## Kerjakan berikut ini
a) Jawablah pertanyaan di bawah ini berdasarkan berita tentang Agun Gunandjar.
(i) Jabatan apa yang pernah dipegang Agun Gunandjar di DPR?
(ii) Pada hari dan tanggal berapa Agun dikonfirmasi di Jakarta?
(iii) Dari partai mana Agun berasal?
b) Tentukan apakah setiap pernyataan berikut sesuai dengan berita tentang Agun Gunandjar, lalu kutip kata-kata berita yang menjadi dasarnya.
(i) Agun bersedia mengklarifikasi kasus e-KTP melalui media.
(ii) Agun dikonfirmasi di Jakarta.
(iii) Di pengadilan, semuanya akan diuji secara tertutup.
c) Tolong sambung berita tentang Agun Gunandjar dari kalimat terakhirnya.

Agun Gunandjar: Hormati Proses Hukum Korupsi E-KTP

Agun Gunandjar enggan berkomentar banyak soal kasus dugaan korupsi e-KTP.

oleh Devira Prastiwi diperbarui 10 Mar 2017, 07:20 WIB
Diterbitkan 10 Mar 2017, 07:20 WIB
Agun Gunandjar menjawab soal dugaan korupsi e-KTP
Agun Gunandjar menjawab soal dugaan korupsi e-KTP

Liputan6.com, Jakarta - Nama Agun Gunandjar muncul dalam dakwaan kasus dugaan korupsi e-KTP. Mantan Ketua Komisi II DPR ini pun enggan berkomentar banyak.

"Bukan saatnya dan tempatnya bagi saya untuk mengklarifikasi melalui media perihal proses penegakan hukum untuk kasus korupsi e-KTP yang sedang berjalan," ujar Agun ketika dikonfirmasi di Jakarta, Kamis, 9 Maret 2017.

Politikus Partai Golkar ini pun mengaku bahwa dia menghormati, mematuhi, dan menjalankan semua proses hukum korupsi e-KTP. Apalagi, di pengadilan, semuanya akan diuji secara terbuka.

## Bagian data
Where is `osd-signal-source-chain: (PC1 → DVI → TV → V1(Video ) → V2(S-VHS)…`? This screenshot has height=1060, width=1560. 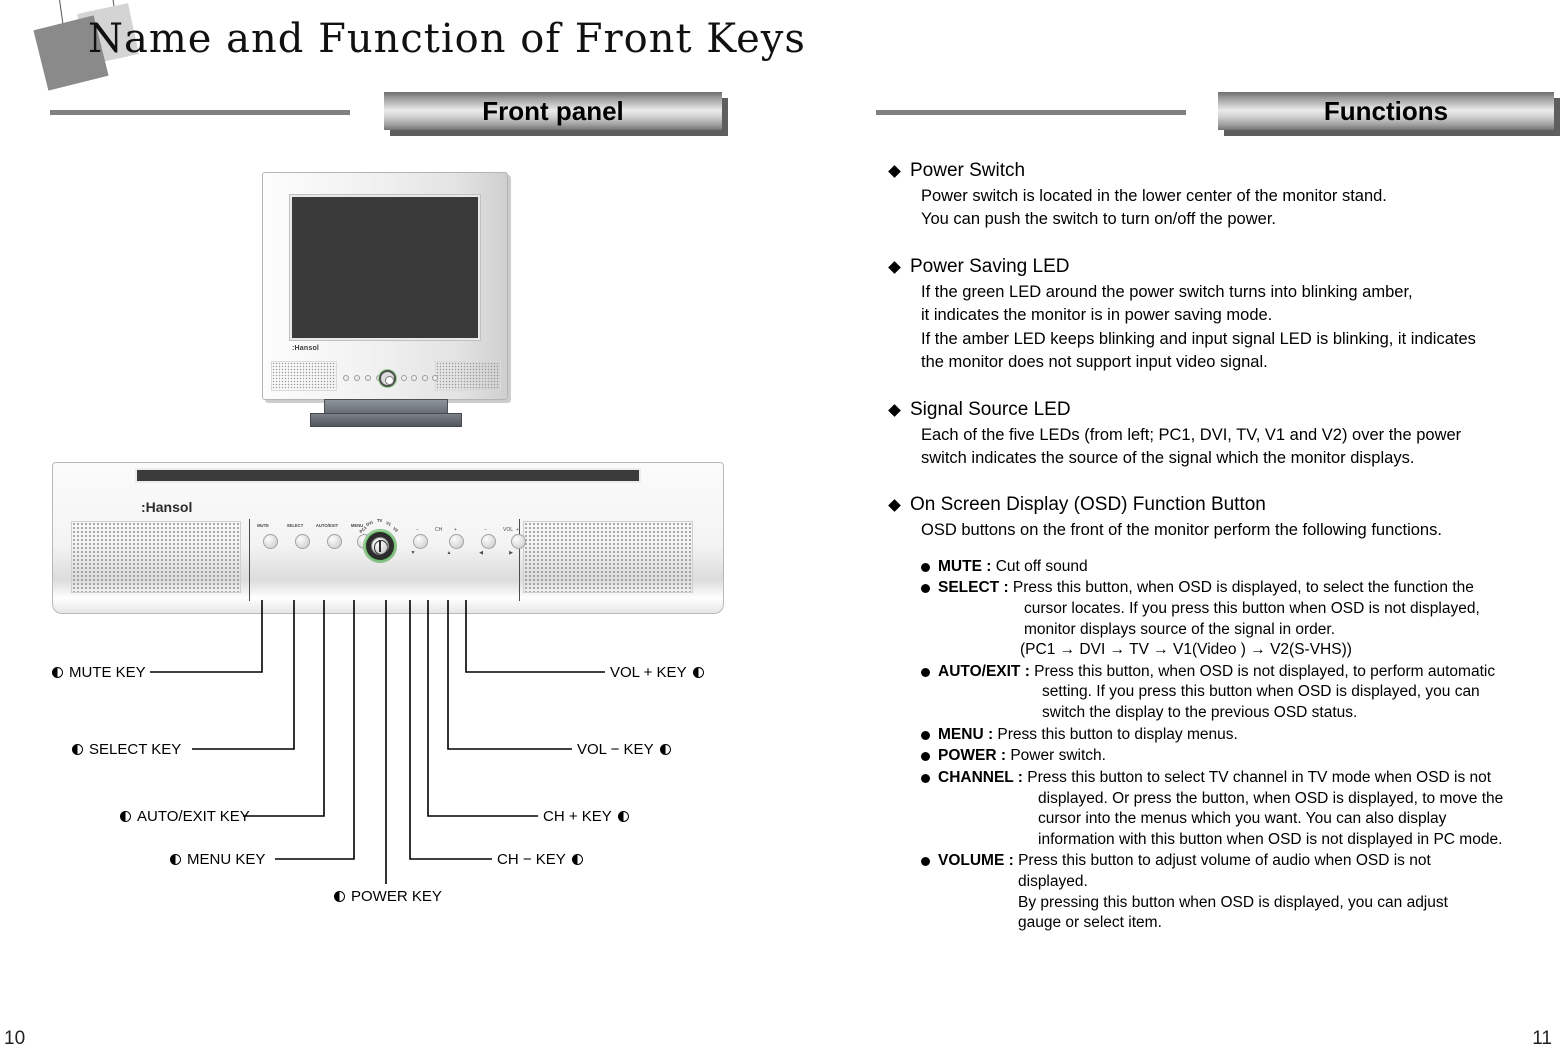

## Jawaban tiap butir
a)
(i) Ketua Komisi II DPR
(ii) Kamis, 9 Maret 2017
(iii) Partai Golkar

b)
(i) Tidak: "Bukan saatnya dan tempatnya bagi saya untuk mengklarifikasi melalui media"
(ii) Ya: "ujar Agun ketika dikonfirmasi di Jakarta"
(iii) Tidak: "di pengadilan, semuanya akan diuji secara terbuka"

c)
"Di pengadilan itulah semuanya akan diuji secara terbuka. Semoga kita semua menghormati dan menghargainya. Amin," Agun menandaskan.

Dakwaan Jaksa

Jaksa KPK dalam dakwaan mantan pejabat di Direktorat Jenderal Kependudukan dan Catatan Sipil Kemendagri Irman dan Sugiharto menyebutkan sejumlah orang lain yang ikut menerima aliran dana tersebut. Orang yang menerima aliran dana itu antara lain mantan Mendagri Gamawan Fauzi sebesar USD 4.500.000 dan Rp 50 juta; mantan Sekjen Kemendagri, Diah Anggraini USD 2.700.000 dan Rp 22,5 juta; serta ‎Drajat Wisnu Setyawan senilai USD 615.000 dan Rp 25 juta.

Ada juga enam anggota lelang masing-masing sejumlah USD 50 ribu, serta Administrasi Kependudukan di Direktorat Jenderal Kependudukan dan Pencatatan Sipil (Ditjen Dukcapil) Kemendagri Husni Fahmi sejumlah USD 150 ribu dan Rp 30 juta.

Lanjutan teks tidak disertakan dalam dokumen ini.